I never know how to describe myself to others. Housewife and homemaker conjure an image in my mind of an apron-clad Donna Reed who meets her “hubby” at the door with a martini and a vapid smile. Stay-at-home-mom is even worse. It sounds like I’m some kind of asexual agoraphobe. I like Roseanne Barr’s idea of “domestic goddess,” but getting people to embrace me as a deity seems as likely to catch on as Prince’s attempt to be known as the symbol formerly known as the artist Prince.
Since I have never been able to think of a satisfactory job title, perhaps a nonverbal symbol would do the trick. When I’m at my husband’s holiday office party and someone says, “and what do you do dear?” I could simply hand them a card with my domestic goddess symbol on it, and they would immediately find me mysterious and fascinating and wish to follow me on Twitter! Despite my abject failure in identifying an appropriate title for my life’s work, I always considered it to be a very important and satisfying job.

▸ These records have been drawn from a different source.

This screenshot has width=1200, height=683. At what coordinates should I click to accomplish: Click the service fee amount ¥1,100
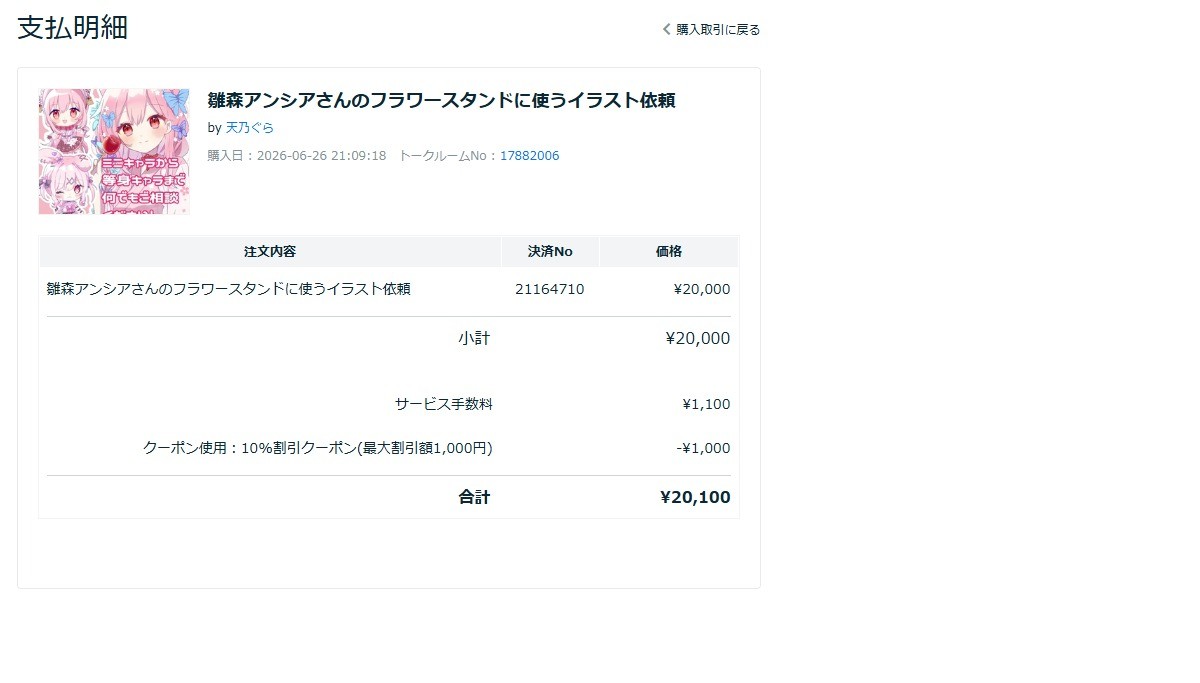tap(706, 404)
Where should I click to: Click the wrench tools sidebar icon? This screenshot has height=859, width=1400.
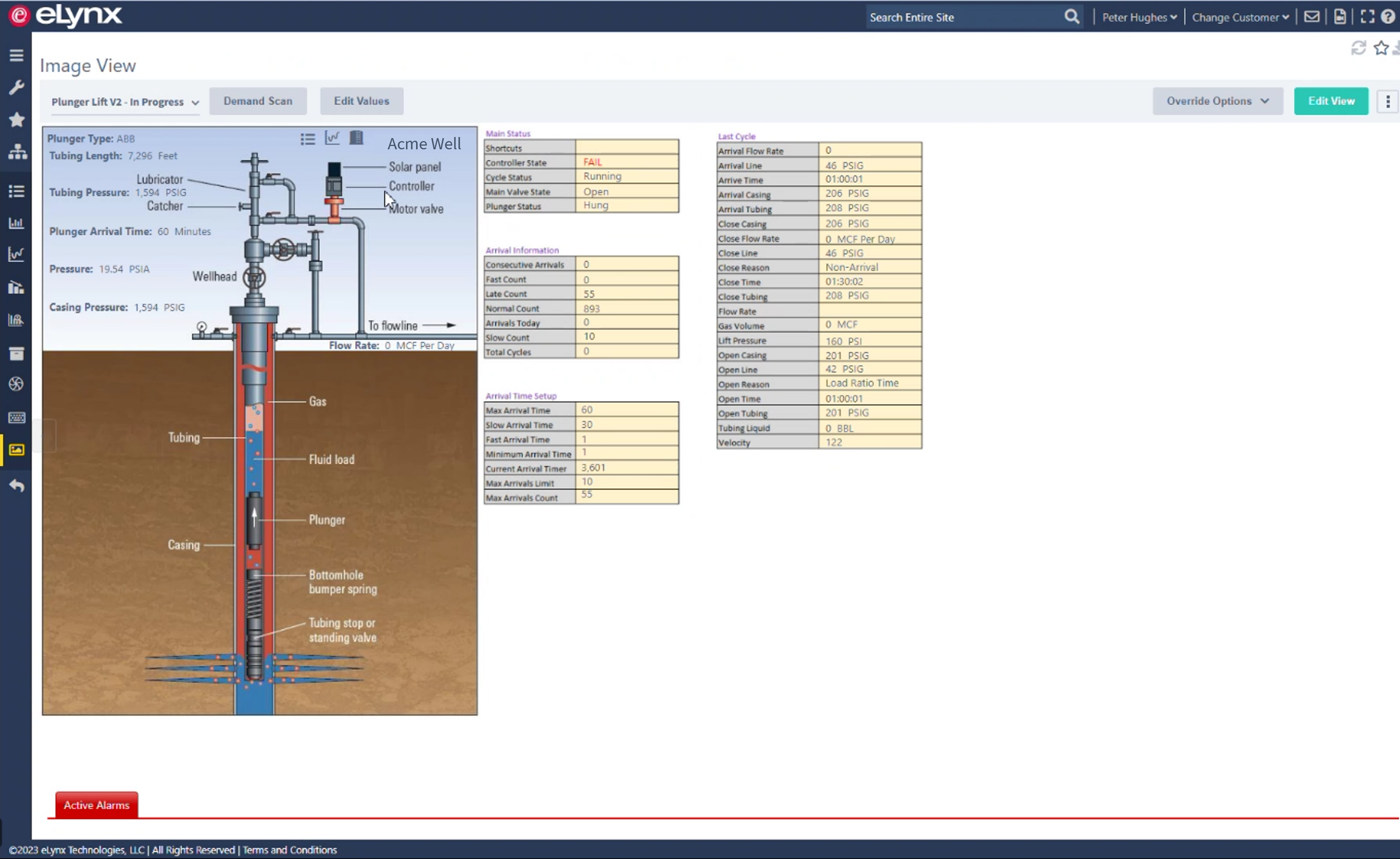point(16,87)
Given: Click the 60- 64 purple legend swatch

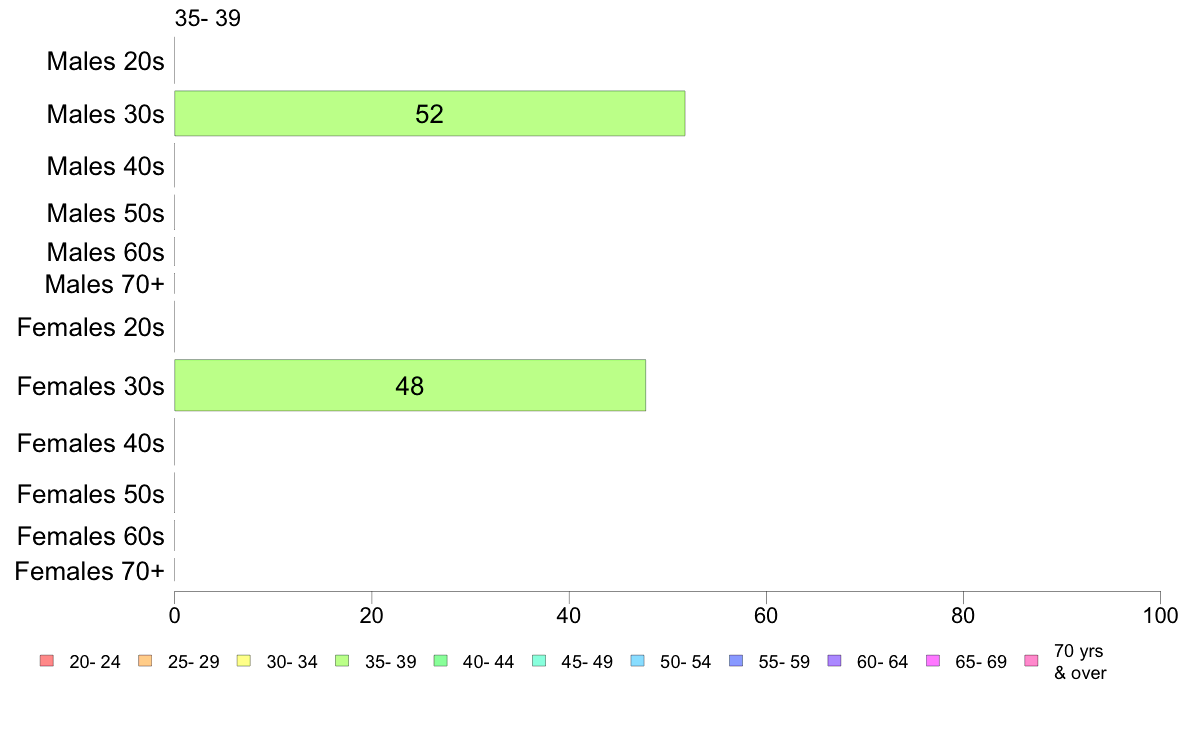Looking at the screenshot, I should (835, 661).
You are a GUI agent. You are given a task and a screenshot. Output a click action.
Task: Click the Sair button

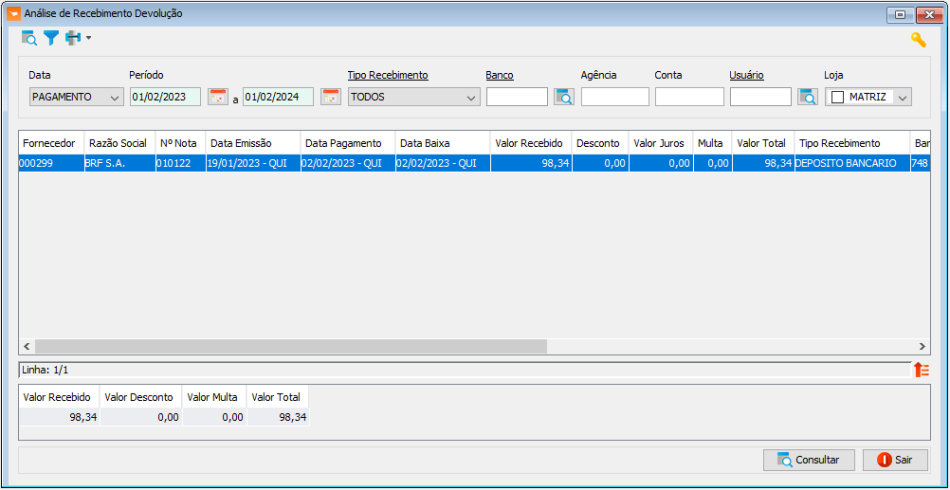point(895,460)
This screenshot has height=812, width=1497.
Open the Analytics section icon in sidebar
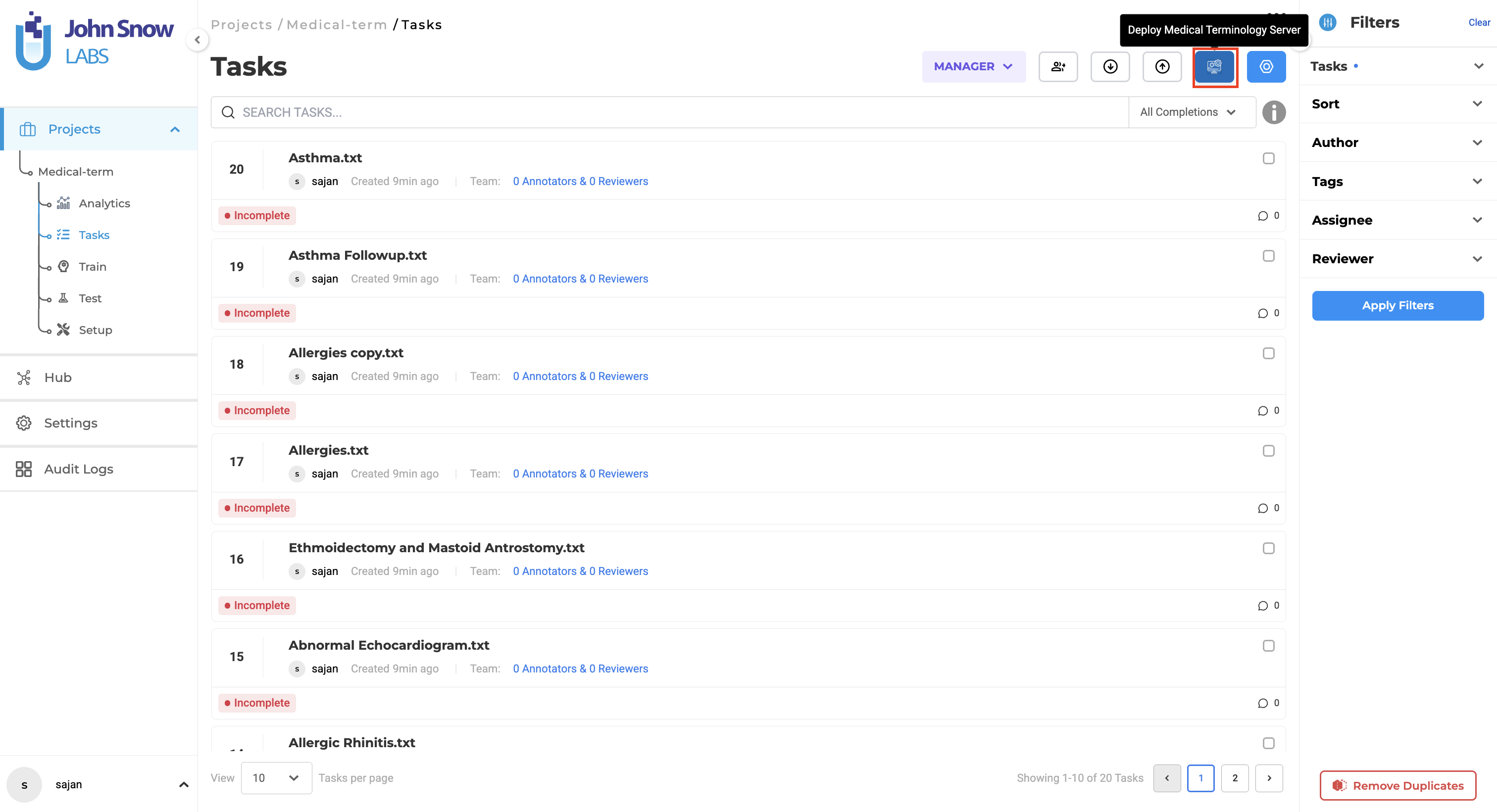coord(64,203)
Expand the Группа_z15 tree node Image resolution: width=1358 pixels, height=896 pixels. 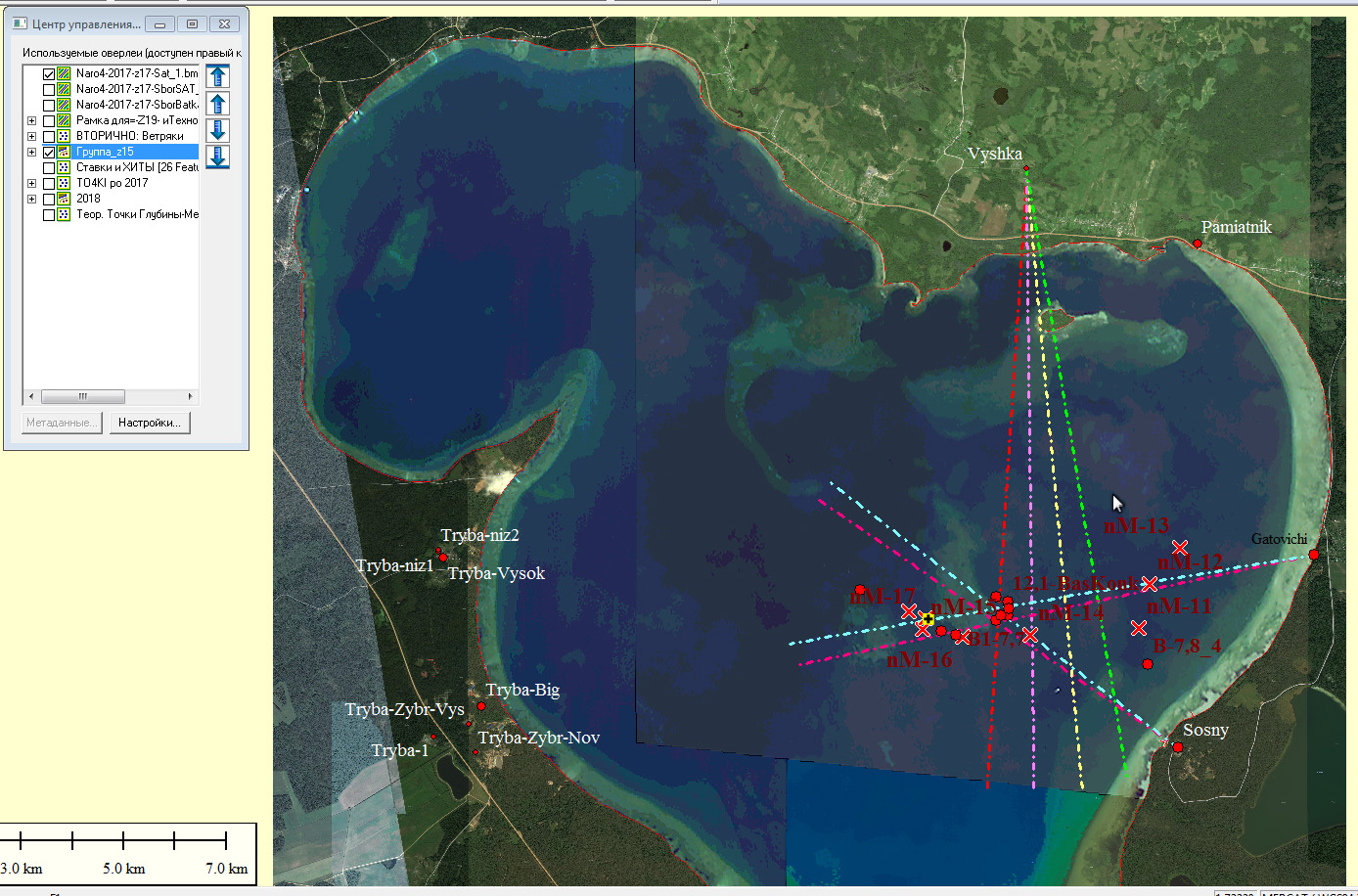tap(31, 152)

However, now that my kids are flying away from the proverbial nest, their exodus, for me, feels less like flying and more like falling off a cliff.
Life is full of these kinds of downward plunges, and one might think that a person with a lot of experience would have developed some strategies along the way to slow the descent; how to latch onto a ledge, a spindly outcropping tree, or a hunky mountain climber, but it seems that I never learned a single thing. Each time I am faced with a major life change I feel like Wiley Coyote, pin-wheeling through nothingness, knowing that not only am I going to land with an awful splat but that the anvil is rapidly following in my wake. Why am I not better prepared? I so admire those women who walk around like Mary Poppins or Hermione Granger, able to produce everything you might need to combat the zombie apocalypse from their handbags. My unfortunate purse only seems to contain a handful of old receipts and some fuzzy tic tacs.
While I confess to having a severe case of vertigo from the vantage point of the edge of my empty nest, this time I have determined to locate my slightly bent collapsible umbrella from the black hole that is my handbag, unfurl it and use it to float, much like the aforementioned Mary Poppins, gracefully to the ground. My umbrella in this circumstance is hopefully going to be this blog. So what can a dizzy middle-aged woman possibly have to blog about that would be of interest? I guess we will find out together. I hope that my 25+ years of job experience making and managing a home and family will provide ideas that will interest, inspire and perhaps even amuse my readers.